§ Problem to solve
Omit the pictures from the listing below and print every remaining entry verbatim.

§ Input data

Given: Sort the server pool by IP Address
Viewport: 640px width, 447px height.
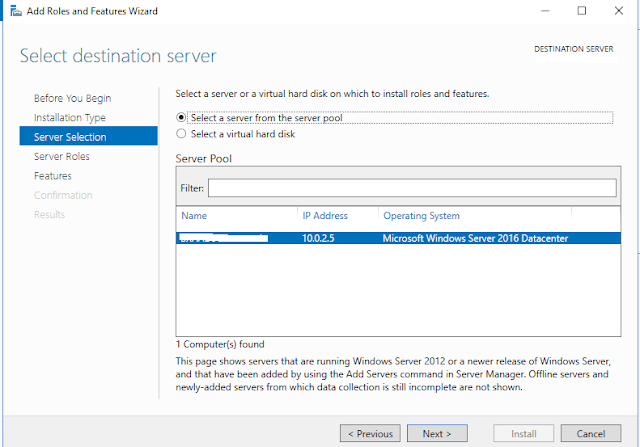Looking at the screenshot, I should coord(325,216).
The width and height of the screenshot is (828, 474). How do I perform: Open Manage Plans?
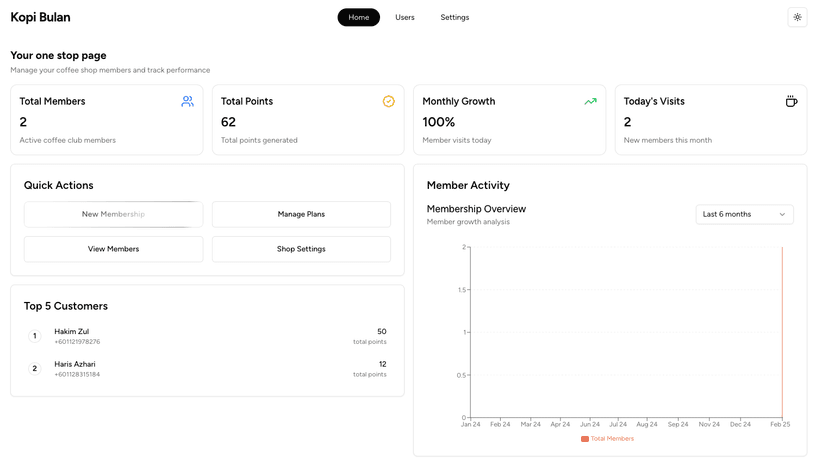(301, 214)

§ Solution to this exercise
Given: Sort the server pool by IP Address
Viewport: 640px width, 447px height.
Looking at the screenshot, I should coord(325,216).
The width and height of the screenshot is (828, 474). How do I perform: Open Manage Plans?
(301, 214)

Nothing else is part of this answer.